→ **Metin**:
╔══
• 545
    ruhen iyileşmek ne kadar zor bir şeymiş, anlatamam.

    meryem uzerli tükenmişlik sendromuna yakalandığında, "yoğunluktan enerjisi tükendi, yeni bir sayfa açmak için kaçtı gitti" diye düşünüp hafife almıştım. meğer kadın içten içe kendini kemiren, mutsuzluğu her gün katlanan ama kimsenin bunu fark etmediği bir ortamdan kaçmış. tükenmişlik gerçekten ne kadar sessiz, ne kadar sinsi bir çöküşmüş.

    o derin yalnızlık hissi hiç azalmıyor. etrafım kalabalıkken bile.

    gidenlerin boşluğu dolmuyor, eksiklikleri kanatıyor. ve içimde dalga dalga yayılan bir burukluk kalıyor. iyi olabilmek için, mutlu hissedebilmek için gün içinde o kadar çabalıyorum ki... o zorlama çaba hem yoruyor, hem zoraki olduğu için üzüyor.

    kimse fark etmiyor. güldüğümde bile içim acıyor bazen. dışarıdan iyi gözükürken, içimin kan ağlaması gibi bir şey yaşıyorum…

    inatla da çabalıyorum. iyi olmak için. pes etmeyi hiç düşünmedim. sadece biraz sabırsızım. biraz da umuda, güzel gelişmelere ihtiyacım var sanırım. çünkü gerçekten mutlu hissetmeyi, hayatı keyif alarak yaşamayı çok özledim. keyifsiz ve kederli olmak çok ama çok sıkıcı.

    sakın ha sakın tükenmişlik sendromuna yakalanmanıza yol açacak şeyleri hafife almayın. sonra içinden çıkması hiç kolay olmuyor.
  • 408
    çok tembelim be sözlük. gece 5 te yatıyorum öğlen 1 de kalkıyorum. bütün gün evde oturuyorum. nabıcam lan ben? depresyona mı girdim acaba hiç zannemiyorum ama. az önce lululu lukas podolski şarkısını üstüste 10 kere dinledim çok iyi şarkı yapmışlar: ) siz yaz tatilinde ne yapıyorsunuz olum hepiniz mi çalışıyorsunuz? herkes çalışıyorsa ya da mantıklı şeylerle uğraşıyorsa bu ülkenin durumu niye böyle amk. karı kız yok. gram umrumda değil olmasın zaten. buraya çok sık takılıyorum. kurtlar vadisini baştan başladım 65 e kadar geldim çok iyi dizi yemin ediyorum. ama dizi de sıkıyor. evde gitar vardı bir tane. kimse çalmayı bilmiyordu. dedim şunu öğreneyim. yemin ediyorum o kadar boş vaktim var ki oturdum internetten gitar çalmayı öğrendim. yani müzisyenlik başka birşey onlara saygım sonsuz. ama 1,5-2 ayda istediğim şarkıları çalabilecek kadar gitar öğrendim. sesim de fena değildir. çal söyle çal söyle nereye kadar. ağustos böceği oldum iyice. bana evde yapılabilecek mantıklı bana birşeyler kazandırabilecek önerileriniz varsa özelden mesaj atarsanız sevinirim. dışarı çıkıp gezmeyi sevmem çok yoruyor:( asosyalimdir. arkadaş edinmeyi de çok sevmem. oyun oynamaktan nefret ederim 22 yaşındayım amk ne oyunu. önerilerini bekliyorum.
╚══
→ **Verilen kayıtlar**:
╔══
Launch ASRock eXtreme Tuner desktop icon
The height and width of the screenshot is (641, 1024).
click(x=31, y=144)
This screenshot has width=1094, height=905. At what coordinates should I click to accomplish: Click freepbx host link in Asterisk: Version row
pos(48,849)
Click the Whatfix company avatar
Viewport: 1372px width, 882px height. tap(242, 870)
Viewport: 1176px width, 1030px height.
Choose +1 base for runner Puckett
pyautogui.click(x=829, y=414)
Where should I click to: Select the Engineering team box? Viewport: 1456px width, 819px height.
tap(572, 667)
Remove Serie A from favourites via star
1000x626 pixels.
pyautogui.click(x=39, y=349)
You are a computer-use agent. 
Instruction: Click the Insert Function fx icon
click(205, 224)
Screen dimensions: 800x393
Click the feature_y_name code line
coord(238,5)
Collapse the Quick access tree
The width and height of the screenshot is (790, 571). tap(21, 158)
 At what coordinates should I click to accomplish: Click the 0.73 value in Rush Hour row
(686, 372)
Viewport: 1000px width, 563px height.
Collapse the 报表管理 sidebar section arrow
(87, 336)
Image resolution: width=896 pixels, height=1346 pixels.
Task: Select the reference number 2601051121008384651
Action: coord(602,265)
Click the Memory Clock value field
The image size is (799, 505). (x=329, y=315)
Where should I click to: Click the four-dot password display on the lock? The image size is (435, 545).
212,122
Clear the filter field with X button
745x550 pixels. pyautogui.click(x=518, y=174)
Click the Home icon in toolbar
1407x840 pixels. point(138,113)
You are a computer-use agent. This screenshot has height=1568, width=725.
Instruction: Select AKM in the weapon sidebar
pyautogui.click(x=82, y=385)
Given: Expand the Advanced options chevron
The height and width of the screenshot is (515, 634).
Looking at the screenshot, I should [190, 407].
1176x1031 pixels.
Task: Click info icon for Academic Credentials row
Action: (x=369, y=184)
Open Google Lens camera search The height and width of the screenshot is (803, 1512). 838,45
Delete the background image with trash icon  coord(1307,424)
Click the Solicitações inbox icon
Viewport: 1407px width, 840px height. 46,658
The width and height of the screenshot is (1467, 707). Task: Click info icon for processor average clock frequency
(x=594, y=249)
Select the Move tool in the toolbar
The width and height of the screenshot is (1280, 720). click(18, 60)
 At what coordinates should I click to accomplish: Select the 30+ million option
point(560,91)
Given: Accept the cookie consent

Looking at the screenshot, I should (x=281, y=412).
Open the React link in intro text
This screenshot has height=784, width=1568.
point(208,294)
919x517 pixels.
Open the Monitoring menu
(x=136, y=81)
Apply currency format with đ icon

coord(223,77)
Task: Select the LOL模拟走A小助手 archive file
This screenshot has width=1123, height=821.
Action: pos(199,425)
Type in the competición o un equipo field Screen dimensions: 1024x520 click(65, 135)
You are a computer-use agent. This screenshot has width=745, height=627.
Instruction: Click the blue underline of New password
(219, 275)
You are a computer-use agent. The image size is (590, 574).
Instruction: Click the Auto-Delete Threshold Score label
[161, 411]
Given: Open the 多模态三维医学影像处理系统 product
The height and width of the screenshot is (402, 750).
╚══
→ **Görev**: Metnin ikinci girdisine göre yazar, istediği şarkıları çalabilecek kadar gitar çalmayı ne kadar sürede öğrenmiş?

→ **Sonuç**: 1,5-2 ayda.